Much Of The Romance Of The Beautiful Towns And Villages On This
Beautiful Road, Disappears When They Are Entered, For Many Of Them
Are Very Miserable.
The streets are narrow, dark, and dirty; the
inhabitants lean and squalid; and the withered old women, with
their
Wiry grey hair twisted up into a knot on the top of the head,
like a pad to carry loads on, are so intensely ugly, both along the
Riviera, and in Genoa, too, that, seen straggling about in dim
doorways with their spindles, or crooning together in by-corners,
they are like a population of Witches--except that they certainly
are not to be suspected of brooms or any other instrument of
cleanliness.

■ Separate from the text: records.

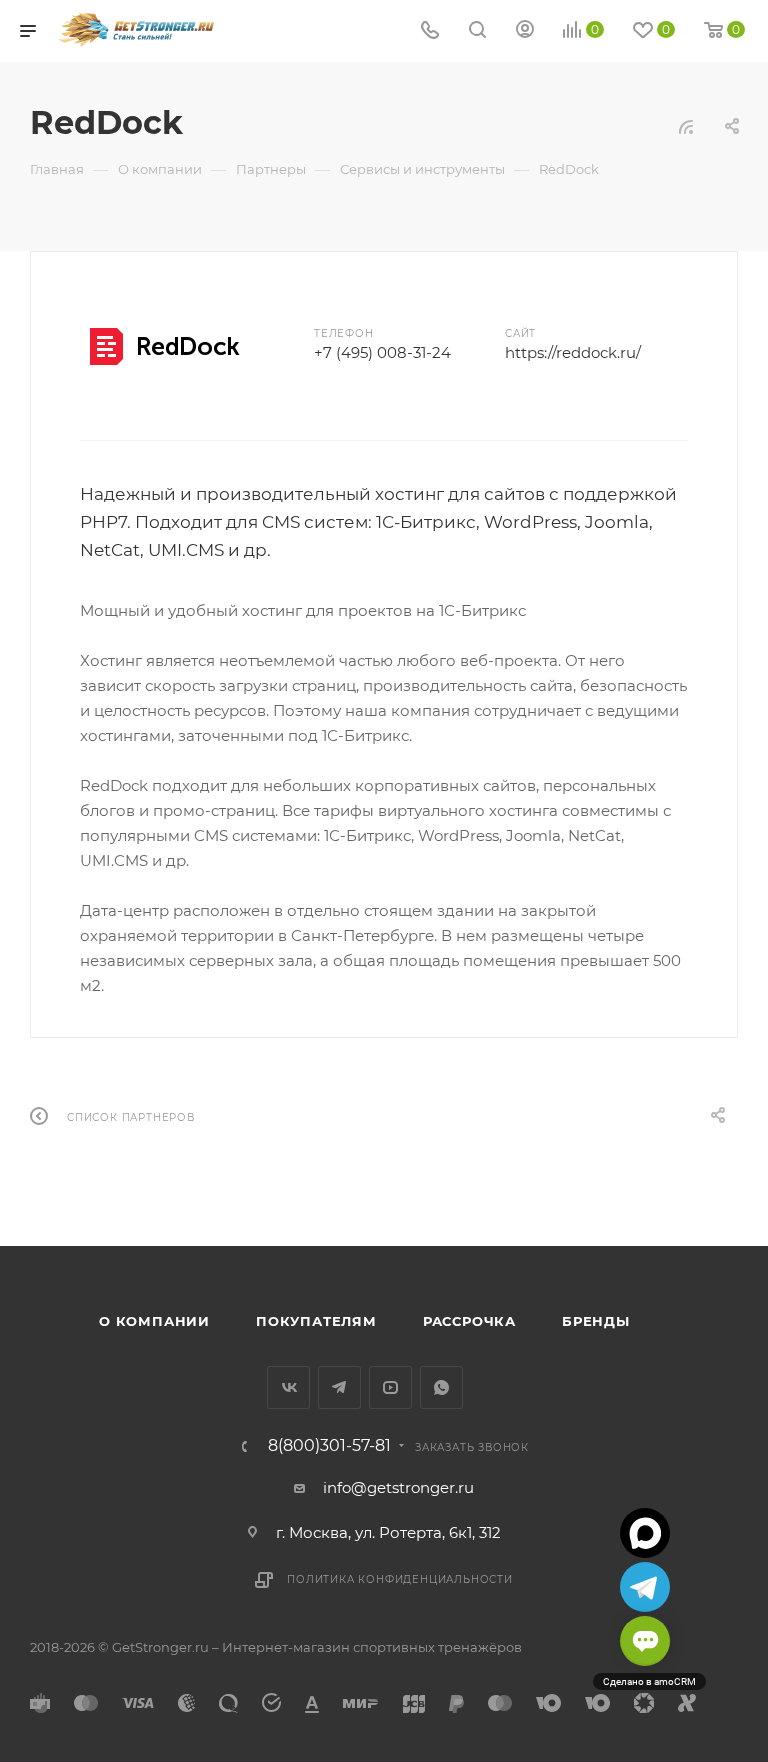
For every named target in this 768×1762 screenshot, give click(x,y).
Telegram (339, 1387)
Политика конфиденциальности (400, 1579)
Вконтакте (288, 1387)
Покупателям (316, 1321)
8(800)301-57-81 (329, 1446)
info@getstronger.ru (398, 1487)
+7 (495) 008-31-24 (382, 352)
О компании (154, 1321)
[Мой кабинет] (525, 31)
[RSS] (686, 126)
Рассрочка (469, 1321)
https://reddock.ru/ (573, 352)
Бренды (596, 1321)
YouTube (390, 1387)
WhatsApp (441, 1387)
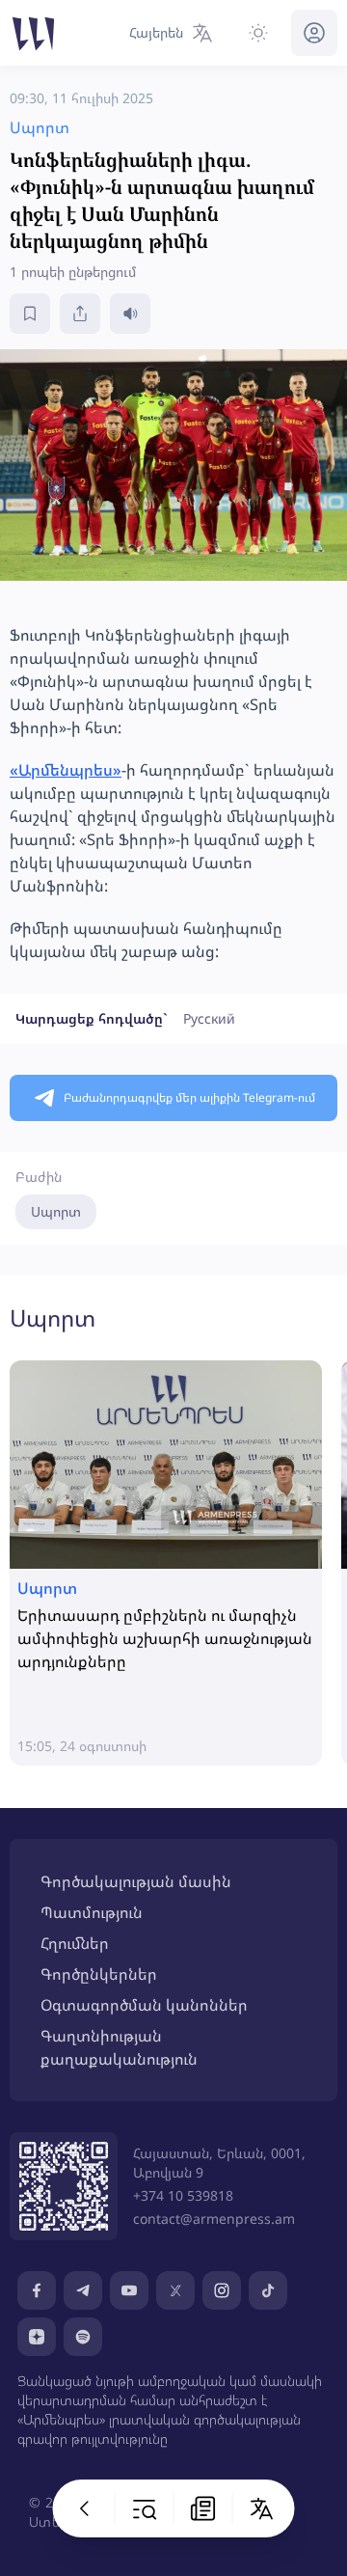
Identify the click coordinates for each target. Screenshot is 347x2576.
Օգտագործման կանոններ (144, 2004)
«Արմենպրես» (65, 770)
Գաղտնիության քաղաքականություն (119, 2047)
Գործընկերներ (98, 1974)
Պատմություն (91, 1912)
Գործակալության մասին (135, 1881)
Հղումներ (74, 1943)
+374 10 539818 (183, 2195)
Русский (209, 1018)
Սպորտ (56, 1211)
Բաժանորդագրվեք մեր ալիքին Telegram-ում (189, 1097)
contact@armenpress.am (214, 2218)
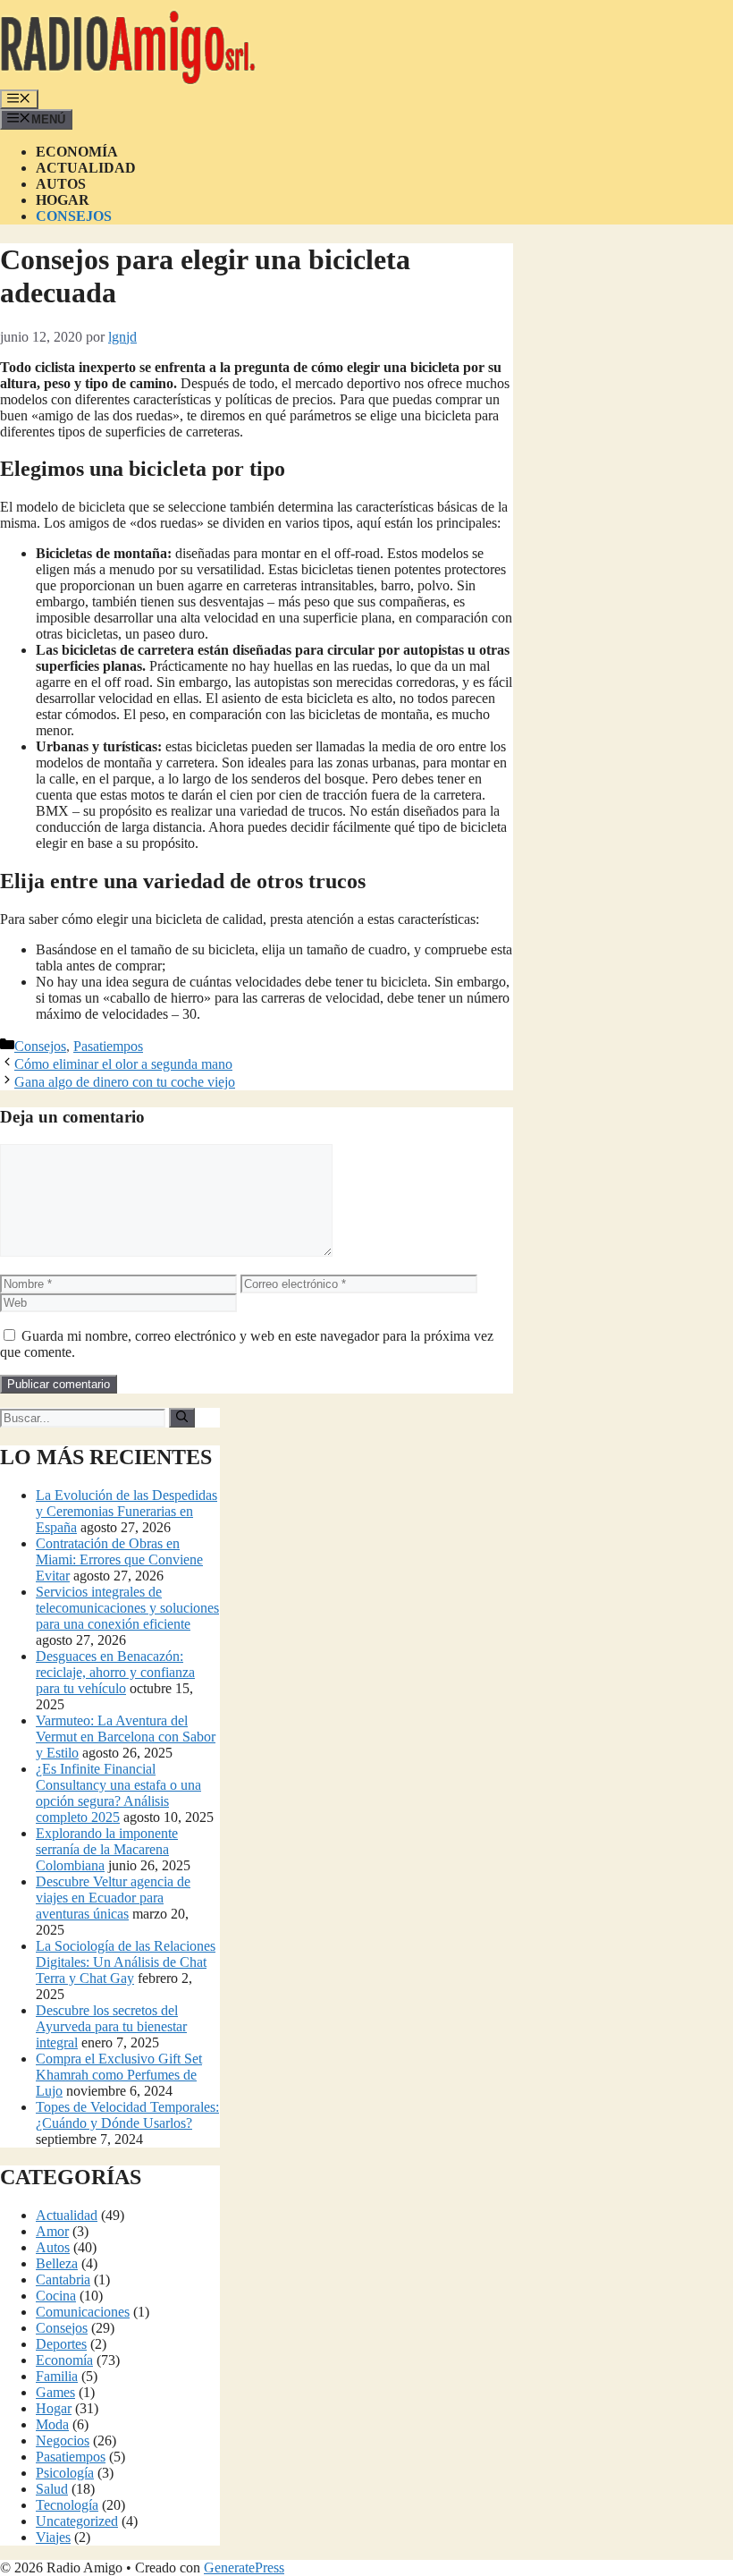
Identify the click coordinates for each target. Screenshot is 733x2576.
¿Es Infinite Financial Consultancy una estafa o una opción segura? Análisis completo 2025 (118, 1793)
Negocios (62, 2440)
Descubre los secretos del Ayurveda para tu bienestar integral (111, 2026)
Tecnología (67, 2504)
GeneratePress (244, 2567)
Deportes (61, 2343)
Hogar (62, 200)
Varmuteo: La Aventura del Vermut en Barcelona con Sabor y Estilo (125, 1736)
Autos (61, 183)
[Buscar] (182, 1418)
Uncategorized (77, 2521)
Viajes (53, 2537)
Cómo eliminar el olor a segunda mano (123, 1064)
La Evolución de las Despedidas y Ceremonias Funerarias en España (126, 1511)
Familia (57, 2376)
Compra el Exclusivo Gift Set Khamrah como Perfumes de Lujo (119, 2074)
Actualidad (86, 167)
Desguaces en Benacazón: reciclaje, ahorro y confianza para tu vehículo (115, 1672)
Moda (52, 2424)
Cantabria (63, 2279)
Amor (52, 2231)
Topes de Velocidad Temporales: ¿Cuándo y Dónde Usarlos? (127, 2115)
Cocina (56, 2295)
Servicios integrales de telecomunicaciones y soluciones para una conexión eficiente (127, 1607)
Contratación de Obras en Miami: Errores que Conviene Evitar (119, 1559)
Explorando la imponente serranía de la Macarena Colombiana (107, 1849)
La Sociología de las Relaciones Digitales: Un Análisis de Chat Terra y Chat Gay (125, 1962)
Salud (52, 2488)
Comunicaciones (83, 2311)
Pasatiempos (108, 1046)
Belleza (57, 2263)
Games (55, 2392)
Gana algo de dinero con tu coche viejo (124, 1081)
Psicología (65, 2472)
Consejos (74, 216)
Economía (77, 151)
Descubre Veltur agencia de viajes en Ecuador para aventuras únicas (113, 1897)
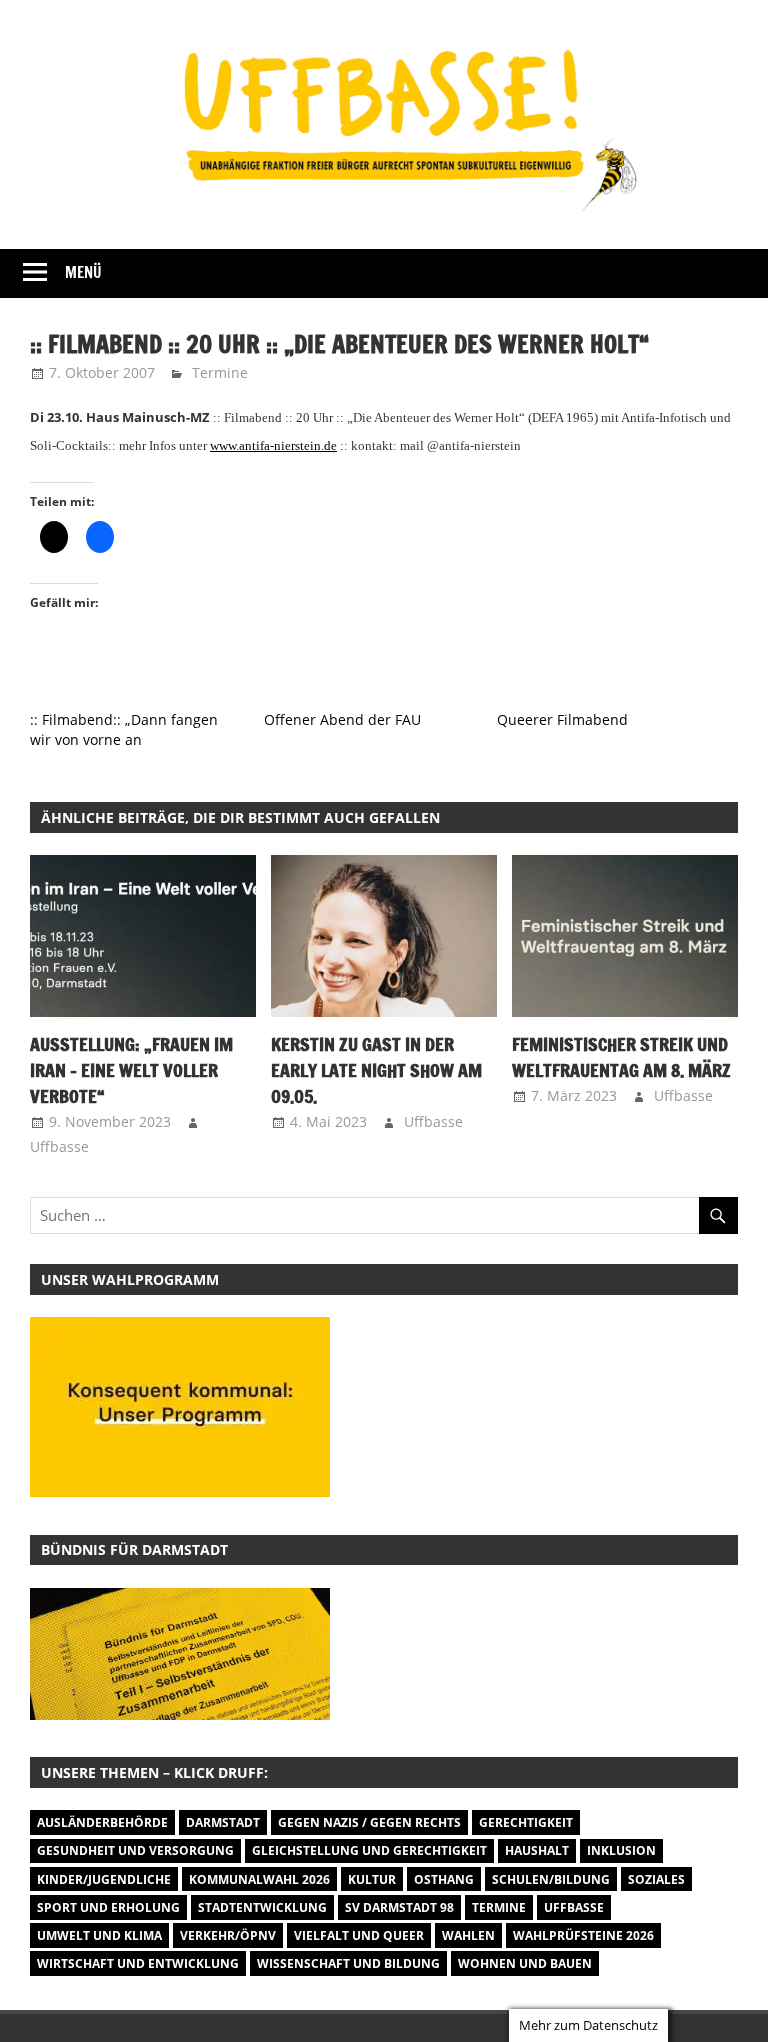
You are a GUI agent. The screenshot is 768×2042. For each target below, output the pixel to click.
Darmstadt (223, 1822)
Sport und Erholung (108, 1907)
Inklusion (621, 1850)
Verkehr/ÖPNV (228, 1935)
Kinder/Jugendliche (104, 1879)
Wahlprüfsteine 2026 (583, 1935)
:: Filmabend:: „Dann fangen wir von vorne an (124, 729)
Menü (83, 272)
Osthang (444, 1879)
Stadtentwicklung (262, 1907)
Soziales (656, 1879)
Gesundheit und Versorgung (135, 1850)
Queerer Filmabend (562, 719)
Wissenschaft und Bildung (348, 1963)
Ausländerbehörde (102, 1822)
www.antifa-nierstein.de (273, 445)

Neither are the pig-skins, in common use to hold
wine, and hung out in the sun in all directions, by any means
ornamental, as they always preserve the form of very bloated pigs,
with their heads and legs cut off, dangling upside-down by their
own tails.
These towns, as they are seen in the approach, however: nestling,
with their clustering roofs and towers, among trees on steep hill-
sides, or built upon the brink of noble bays: are charming. The
vegetation is, everywhere, luxuriant and beautiful, and the Palm-
tree makes a novel feature in the novel scenery. In one town, San
Remo--a most extraordinary place, built on gloomy open arches, so
that one might ramble underneath the whole town--there are pretty
terrace gardens; in other towns, there is the clang of shipwrights'
hammers, and the building of small vessels on the beach.